Improved error bounds for Koopman operator and reconstructed trajectories approximations with kernel-based methods
Diego Olguín, Axel Osses, Héctor Ramírez
TL;DR
The paper tackles the problem of provably bounding the error in stochastic Koopman operator approximations obtained via Kernel EDMD. It introduces a lifting-back operator to recover trajectories in the original state space and proves probabilistic $O(N^{-1/2})$ bounds for both the operator and the mean lifted trajectories, without requiring eigenvalue simplicity. The results rely on RKHS formalism with covariance operators and Hoeffding-type concentration, and are supported by numerical experiments on linear and nonlinear (SIR) systems that show the predicted convergence behavior. This work advances kernel-based operator estimation by providing explicit probabilistic guarantees and a mechanism to translate lifted representations back to the original dynamics, with practical implications for data-driven analysis of stochastic systems.
Abstract
In this article, we propose a new error bound for Koopman operator approximation using Kernel Extended Dynamic Mode Decomposition.
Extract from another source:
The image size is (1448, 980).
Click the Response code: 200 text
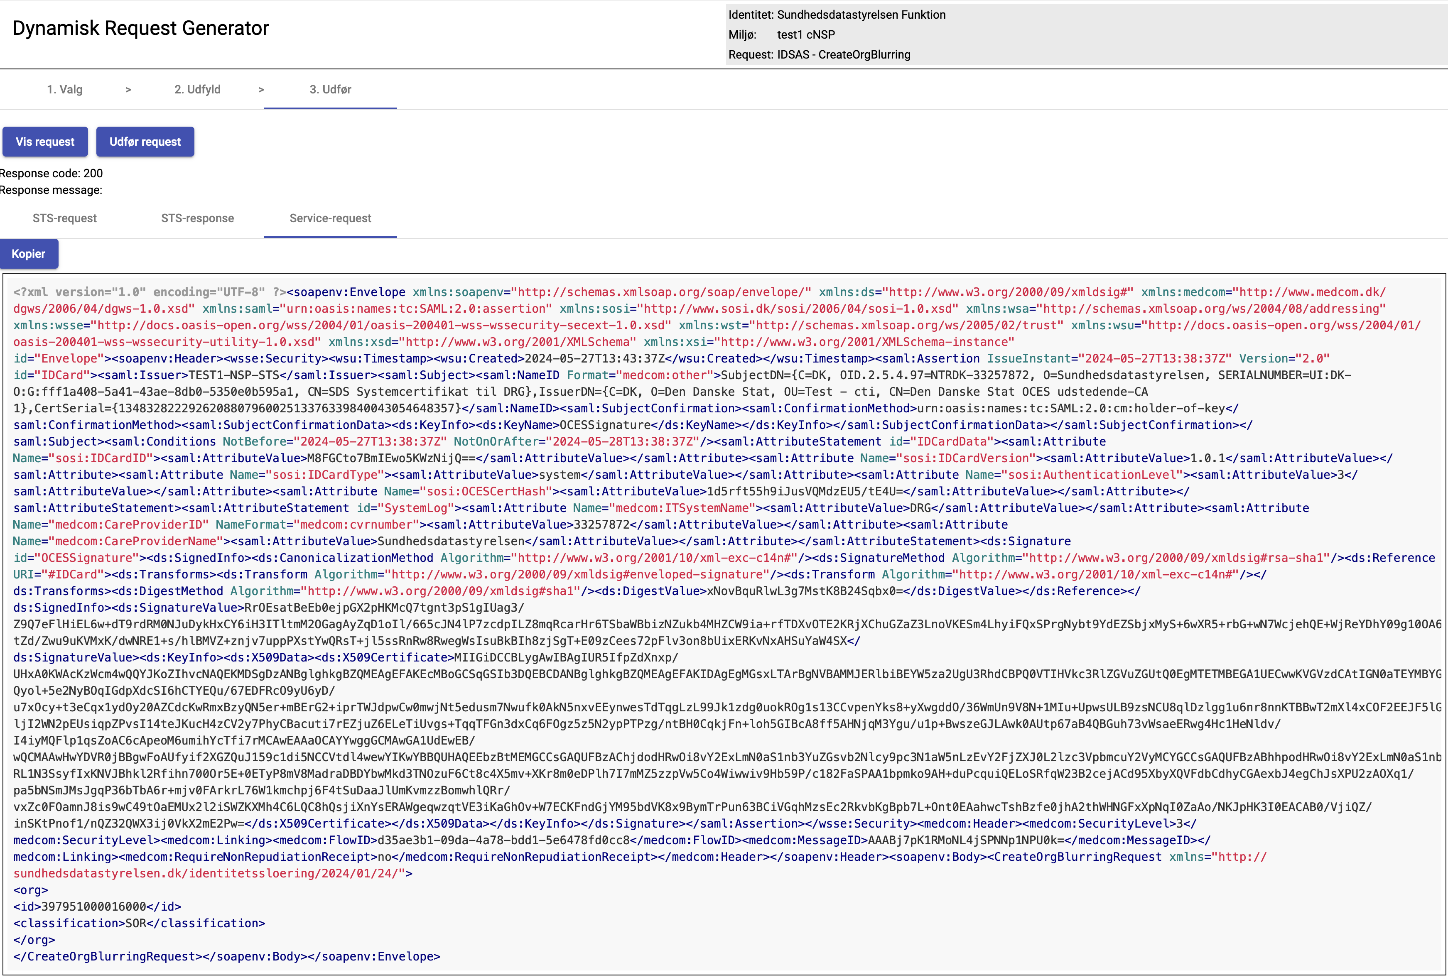pyautogui.click(x=52, y=173)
The new estimate is $O(N^{-1/2})$, with a constant related to the probability of success of the bound, given by Hoeffding's inequality, similar to other methodologies, such as Philipp et al. Furthermore, we propose a \textit{lifting back} operator to obtain trajectories generated by embedding the initial state and iterating a linear system in a higher dimension. This naturally yields an $O(N^{-1/2})$ error bound for mean trajectories. Finally, we show numerical results including an example of nonlinear system, exhibiting successful approximation with exponential decay faster than $-1/2$, as suggested by the theoretical results.